Follow the money: Are changes coming for California’s school funding law?
In SummaryA critical state audit has made oversight of spending on disadvantaged students a first order of business for California lawmakers.
Galvanized by a state audit that criticized California’s lax oversight of school spending, legislators are ringing in the new decade with proposals that would require the state to follow the money that districts get to educate disadvantaged kids.
Assembly Bills 1834 and 1835, introduced this week, mark the latest effort by lawmakers to bolster transparency under the so-called Local Control Funding Formula, the landmark 2013 law that overhauled how the state funds public schools.
The bills by Democratic Assemblywomen Shirley Weber of San Diego and Sharon Quirk-Silva of Fullerton focus on the formula’s central tenet — that more money should go to students who face higher hurdles. And they take up the central complaint of the November audit: that it’s too hard to tell whether especially challenged districts are spending their money the way they’re supposed to.
If passed by the Legislature and signed by Gov.
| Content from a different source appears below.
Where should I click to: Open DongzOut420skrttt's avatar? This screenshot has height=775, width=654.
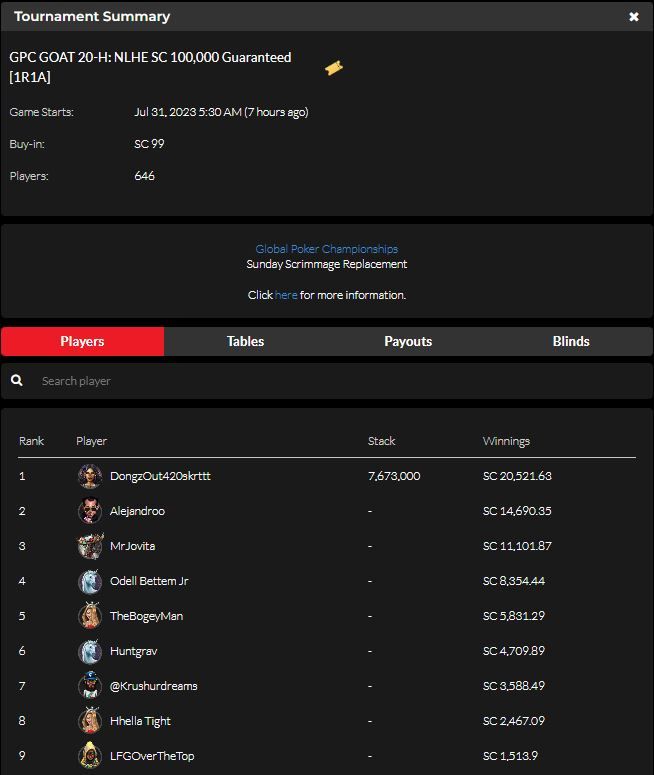tap(90, 476)
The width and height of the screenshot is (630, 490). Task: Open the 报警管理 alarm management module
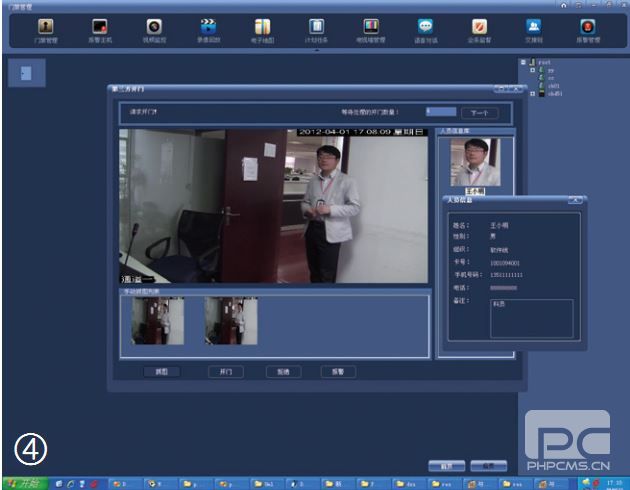(588, 29)
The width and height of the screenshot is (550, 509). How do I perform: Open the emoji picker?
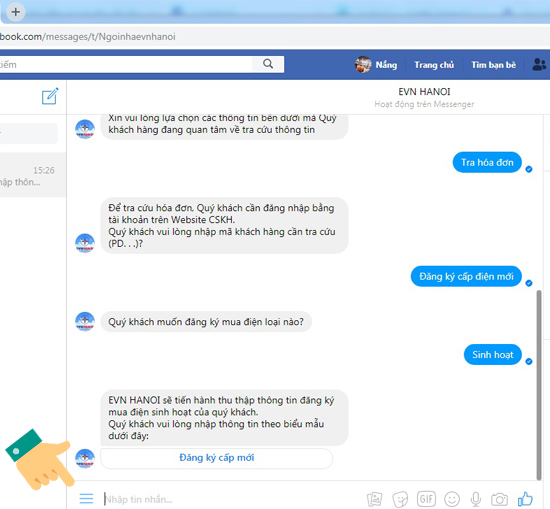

Gavin Newsom, the bills would make two key changes recommended by the audit.
- The state Department of Education would be required to track how schools spend “supplemental” and “concentration” dollars meant for programs and services that benefit foster youth, English learners or economically disadvantaged students.
- Districts also would have to report unspent dollars earmarked for disadvantaged students and use them for their original purpose, even if they roll over into the following year.
Weber said the state audit’s findings clearly spell out the need to tweak the funding formula, telling reporters Wednesday that “state officials cannot continue to fail California’s neediest students.”
“This is not an effort to micromanage and tell (schools) how they have to use the dollars,” Weber said. “But they should let us know how much money the schools are receiving, what programs are planned to put in place to help these particular students so that we can eventually close the achievement gap.”
The funding formula, commonly known as LCFF, aimed to close the state’s chronic achievement gap by steering additional dollars toward school districts with higher concentrations of disadvantaged kids. It also gives local boards and administrators more authority than in the past over school spending, and is widely viewed by educators, experts and advocates as an improvement over California’s previous school finance system. Supporters credit the law with helping to boost the state’s graduation rate and student test scores.
But in the seven years since Gov. Jerry Brown signed the law, the debate over transparency has been ongoing.
Brown resisted efforts to change the formula and cautioned patience in its implementation, but critics worried that money for disadvantaged kids might too easily end up being spent on basic across-the-board expenses, such as teacher salaries and growing pension obligations. Auditors found such examples in the districts they studied, and local officials indicated that the state doesn’t give schools enough in base funds to cover general expenses, increasing pressure to use supplemental and concentration funds to cover gaps.
Supporters of stronger oversight have long questioned whether the law could effectively close the achievement gap, as intended, without monitoring how districts use their supplemental and concentration money. The state’s incremental growth in test scores among Black, Hispanic and low-income students and other disadvantaged student groups demonstrates the need for more scrutiny, they say.
A spokeswoman for the State Board of Education said the board does not take positions on pending legislation. But in response to the LCFF audit, Karen Stapf Walters, the state board’s executive director, noted ongoing efforts to improve transparency.
On Wednesday, for example, the board passed revisions to the rules governing Local Control Accountability Plans, aimed at making them easier to digest. Districts are required to update these strategic plans every year, and while they’re intended to give parents information on school spending and student outcomes, the documents have garnered criticism for being too dense and not user-friendly.
State Superintendent of Public Instruction Tony Thurmond also has put together an informal group of experts and educators to study ways to improve spending transparency following the audit’s publication.
Kindra Britt, director of communications for the state Department of Education, said in an email Wednesday that while the department did not yet have a stance on the two bills, “we agree with (Assemblywoman) Weber that we need to ensure that funds are going to our most vulnerable students, as was the intent of the LCFF.”
Weber and Quirk-Silva’s bills take specific aim at one of the audit’s findings: Because of the way the state implemented the funding law, supplemental and concentration dollars that go unspent by schools lose their designation the following year and essentially roll over to districts’ base funds the following school year.
As a result, auditors identified $320 million among the three large school districts they studied that should have been targeted toward disadvantaged students but were instead earmarked as general funds for basic expenses.
“Because we have failed to act, we have given school districts a perverse incentive to ignore the needs of our most disadvantaged students and appropriate those funds for other purposes,” Weber said.